And it seems we like our Allman Brothers, many of us like CW and his B-Bending, and we think there's a GP biopic in our future. Interesting.
I knew I liked you guys.
Netflix came through again. Nashville Chops and Western Swing. Brent Mason on HotLicks. Evidently Brent is unhappy with it. Less, I guess, with it than with the financial dealings with Hot Licks. I get the frustration; you don't get to be the Nashville superpicker by doing things that don't pay. And I get the other side; It was Arlen Roths' wife who handled the business, and when she died, it fell apart.
But I shouldn't get into the middle of the financial disagreements of the Telemasters. I haven't seen all of it yet, but I've seen parts of it. But I do like what I see. Danny Gatton's Telemaster vid is a mindbender, something that'll drop your jaw before it's done. Johnny Hiland's Chicken Pickin' Guitar is about a few licks without much underlying information. The best I had seen is Albert Lee's, but with him it's very much drinking from the firehose. James Burton's video was most useful, the first one that give me more than a clue about chicken pickin'.
This is good. Better than most. I'll (of course) have to get into it with a guitar in my hands to pick up more. But it's a fine, fine thing.
The one thing, and I think this is more general abut I'll deal with these specifics, is that Brent has one heck of a rig, one which allows him to switch between four or five amps and and four or five cabs, not just turn on and off effects. It's like Rick Nielsen's five-neck, where unless you know what you're doing, it's beyond your abilities to understand. There's a lot less "this is when I use the this effect, here's why, and here's about the settings I use" in everybody's instructional videos, I think.
I'll tell you more as I see more.
Speaking of more, have any of you heard of Respect Yourself: The Stax Records Story. To my mind, if you want soul, you want Stax. I thought the bad end, with the original studio torn down, was where things ended. They've rebuilt it and made it a working museum, it seems. I have to make it to Memphis one of these days. Beale Street, Stax Records, and not Graceland.
One thing I didn't know that I learned from the video: The Lorraine Hotel was one of few black-owned hotels in Memphis, and it was a common hangout for the Stax players and writers.

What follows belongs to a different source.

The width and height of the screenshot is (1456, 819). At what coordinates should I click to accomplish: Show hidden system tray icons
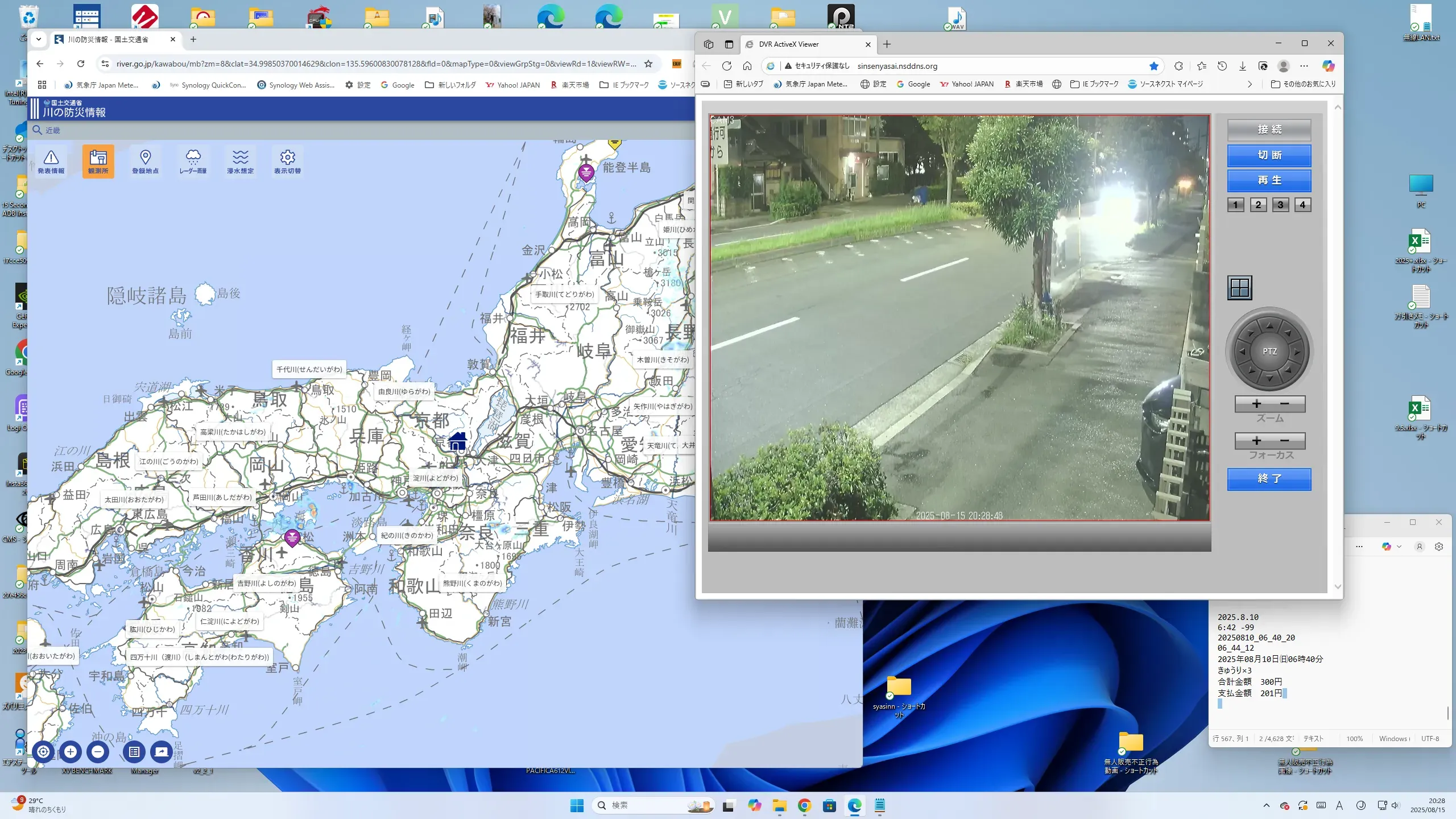pyautogui.click(x=1266, y=805)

Watch Booker T and the MGs play "Time Is Tight". When are we gonna get the Colonel's instructional video/
And another Netflix hit, Fallen Angel. A documentary on the life and death of Gram Parsons. In the greater sense, he's a minor player in the late 60s and early 70s LA music scene. People get into the story because the last bit, where Phil Kaufman took the body to Joshua Tree. To me, that's the small part. There's a big story there, straight out of Tennessee Williams, and that's before you get to the music. Which is great stuff.
(I get most of my videos at NetFlix. I had owned the Telemaster! and Danny's rhythm guitar video, and the Masters of the Telecaster DVD is at my local library.)